DMWSHNZ Ltd and its liquidators raised the action seeking over £26 million from the defenders on the ground that they were shadow directors of the company in breach of their duties, or alternatively set out a case based on unjustified enrichment.

The appeal was heard by the Lord President, Lord Carloway, together with Lord Pentland and Lord Tyre. Borland KC appeared for the defenders and reclaimers, and D Thomson KC appeared for the pursuers and respondents.

Chain of persons

Until 2003, the first pursuer was a subsidiary company of the defenders, who were in turn a member of a group ultimately parented by HBOS plc. In 1998 the first pursuer sold its 100 per cent shareholding in a subsidiary called Countrywide Banking Corporation Ltd for NZ$850 million, giving rise to a tax liability the defenders wished to mitigate.

The defenders sought advice from Ernst & Young plc, which proposed a restructuring, Project Raindrop, under which some of the capital gains would be offset against the losses of an insolvent capital investment trust, GIIT. However, the scheme failed, leaving the company with a tax liability it had no funds to meet and resulting in members’ voluntary liquidation. As part of this scheme, the pursuer purchased shares in a subsidiary of GIIT for the sum of £26,607,758.

In repelling the defenders’ case of irrelevancy, the commercial judge held that the pursuers had averred circumstances in which the defenders exercised real influence over the company capable of satisfying section 741(2) of the Companies Act 1985, as was in force at the material time. In respect of the unjustified enrichment case, he was unable to conclude that the pursuers’ case was bound to fail.

On behalf of the defenders, it was submitted that the key question was whether an instruction given to an administrative receiver appointed to the property of a company could amount to direction of the board of a second company of which the first was a corporate director. The commercial judge’s conclusion ignored the separate legal personalities of the different entities involved and amounted to an error of law.

For the pursuers it was submitted that members of Ernst & Young’s tax team were agents of the defenders, and as such it was the defenders who, through a chain of persons, ultimately instructed the corporate directors to implement the scheme. In respect of unjustified enrichment, the commercial judge was correct to conclude that in these circumstances the defenders might be held to have been enriched at the expense of the first pursuer.

Capable of justifying

Lord Tyre, delivering the opinion of the court, said of the shadow director case: “A peculiarity of the present case is that the company’s directors included no natural persons. It appeared to be the position of the defenders that in such circumstances the shadow director provisions could never apply to it, because any person exercising influence over the corporate directors would have a separate capacity to which their actings had to be attributed. Such an interpretation, if correct, would subvert the purpose of the legislation, even in its present form where at least one non-corporate director is required.”

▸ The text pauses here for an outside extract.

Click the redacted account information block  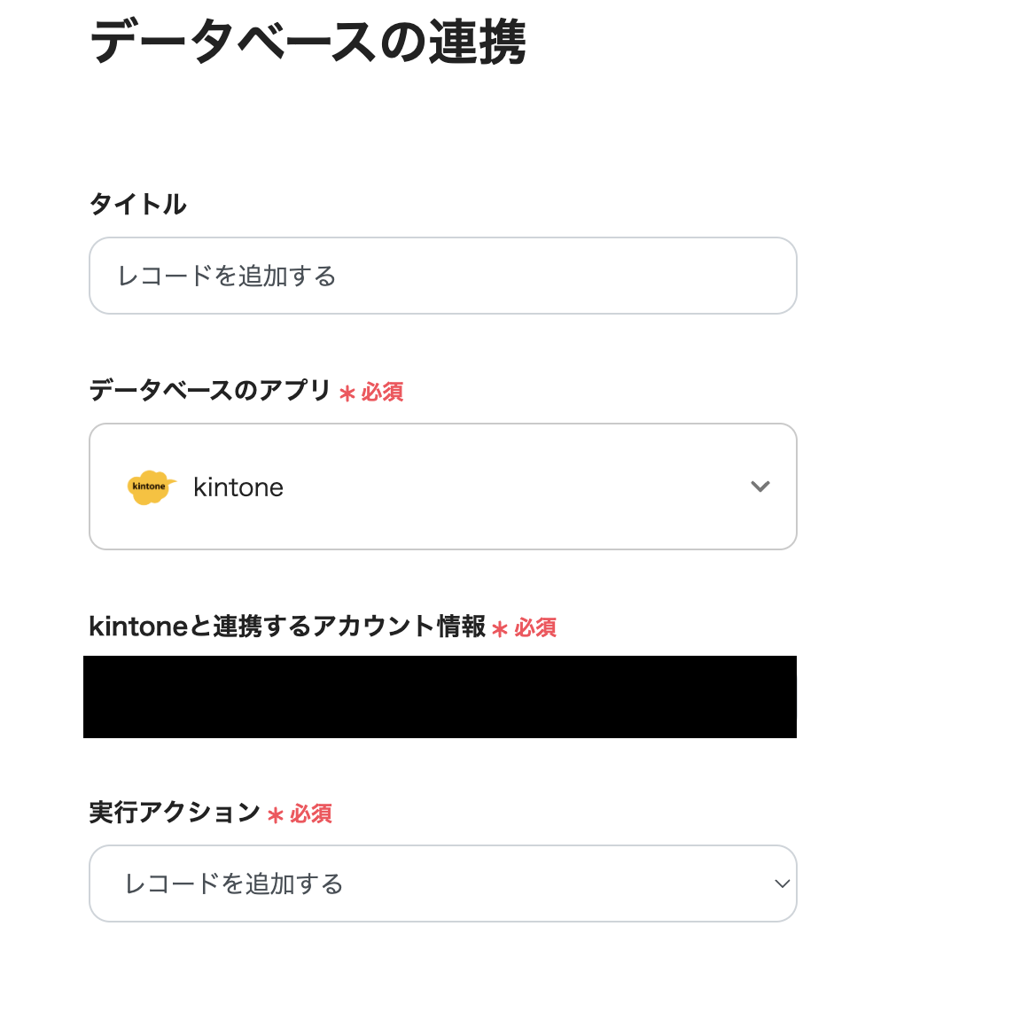point(440,697)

He continued: “The pursuers’ case is summarised in their averments that ‘in implementing Project Raindrop, GIIT, GIIT 3, and latterly the [company] were controlled by the [receivers]. The [receivers] were, in implementing Project Raindrop, subject to the influence of and acting according to the instructions and directions of the defenders.’ The court agrees with the commercial judge’s view that the foregoing averments, if proved, are capable of justifying the conclusion that the defenders were a shadow director of the company.”

Turning to the unjustified enrichment case, Lord Tyre said: “Lord Rodger [in Shilliday v Smith (1998)] identified two situations in which property had to be restored: where property comes into someone’s hands on a particular basis which then ceases to exist; and where property comes into the person’s hands on the basis of some future event which fails to materialise.”

He concluded: “Whether the pursuers can bring the circumstances of the present case within these or any of the other circumstances in which the law provides a remedy for unjustified enrichment will be a matter for determination after proof.”

The reclaiming motion was therefore refused, and the court adhered to the interlocutor of the commercial judge, allowing a proof before answer.